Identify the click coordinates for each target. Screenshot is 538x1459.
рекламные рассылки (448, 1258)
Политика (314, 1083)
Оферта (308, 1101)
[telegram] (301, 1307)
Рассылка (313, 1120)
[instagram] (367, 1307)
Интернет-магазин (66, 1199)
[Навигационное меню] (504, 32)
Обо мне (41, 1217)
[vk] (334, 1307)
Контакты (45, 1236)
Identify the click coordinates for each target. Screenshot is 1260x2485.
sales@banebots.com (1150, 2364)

****

Please pull every row above out of the page and copy each one back unchanged, line for line.

Identify the click coordinates for each target. Screenshot is 538x1459.
рекламные рассылки (448, 1258)
Политика (314, 1083)
Оферта (308, 1101)
[telegram] (301, 1307)
Рассылка (313, 1120)
[instagram] (367, 1307)
Интернет-магазин (66, 1199)
[Навигационное меню] (504, 32)
Обо мне (41, 1217)
[vk] (334, 1307)
Контакты (45, 1236)
Identify the click coordinates for each target. Screenshot is 1260x2485.
sales@banebots.com (1150, 2364)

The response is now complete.